■ Required work
1) From the Morgan Wallen album review, copy the text from "Here is part" to "my pre expectations?".
2) For each statement below, say whether it agrees with the Morgan Wallen album review. Answer yes or no and quote the deciding words. (a) Before listening, the reviewer was eager to hear the album. (b) The album is topping the charts. (c) The new record has more fast-tempo tracks than "Dangerous" did.
3) Continue the Morgan Wallen album review from its last sentence.

Here is part two of the Morgan Wallen review extravaganza. It was a bit delayed, mostly because it took so darn long to listen to. Hope it was all worth it.
To be honest, I was quite unsure and uninterested in his album. It seems that I am in the distinct minority because unsurprisingly it's topping all of the charts. Though I'd prefer to, and generally do, cover what I personally have gravitated towards recently, it behooves me as a reviewer to try and understand what is just so magnetic about his music that so many find themselves deeply connected to it.
Now that I have listened to the record properly and dedicated a significant amount of hours to this endeavor, what are my thoughts? How does it compare to my pre expectations?
Some initial takeaways….
First takeaway:
This was a remarkably mid-tempo forward record. Even more so than his typical mid-tempo skewed approach. I think back to his previous records that did have more upbeat tracks—"Dangerous" had the fast-tempo title track,and "One Thing at a Time" had its moments of energy. But this record maintains a consciously consistent tempo and vibe from top to bottom.

■ Given material
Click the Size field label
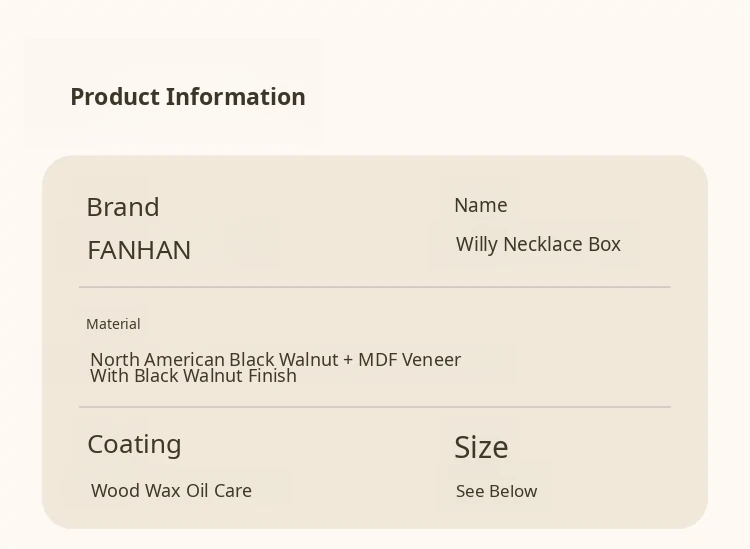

■ Task responses
1)
Here is part two of the Morgan Wallen review extravaganza. It was a bit delayed, mostly because it took so darn long to listen to. Hope it was all worth it.
To be honest, I was quite unsure and uninterested in his album. It seems that I am in the distinct minority because unsurprisingly it's topping all of the charts. Though I'd prefer to, and generally do, cover what I personally have gravitated towards recently, it behooves me as a reviewer to try and understand what is just so magnetic about his music that so many find themselves deeply connected to it.
Now that I have listened to the record properly and dedicated a significant amount of hours to this endeavor, what are my thoughts? How does it compare to my pre expectations?

2)
(a) No: "I was quite unsure and uninterested in his album."
(b) Yes: "it's topping all of the charts."
(c) No: "this record maintains a consciously consistent tempo and vibe from top to bottom."

3)
Second takeaway:
Everything operates at a very surface level. This is normally a critique that reads as negative, but we'll address the nature of that later on in this review.
Third takeaway:
Morgan Wallen appears to be undergoing flanderization. For those unfamiliar with the term, this concept originates from the long-running character in The Simpsons, Ned Flanders, and was popularized by the TV Tropes website. The phenomenon describes how a fictional character, over time, sees their most distinctive aspects become, at first, the main point of focus and then, ultimately, the only point of focus. It feels as though Morgan Wallen (who is, I'm sure, a human person with a wide array of life experiences and emotions) has been whittled down to an essential two or three different aspects. The surface-level approach from the second takeaway directly enables this reduction.
These three takeaways strike me as inarguably accurate. No judgement, per se. These aren't necessarily negatives. For example, you might appreciate the straightforward approach to song structure. Intro-verse-chorus-verse-chorus. Maybe a brief bridge or solo but usually not. To the point, straightforward etc…. Yes. But it is still a shallow approach.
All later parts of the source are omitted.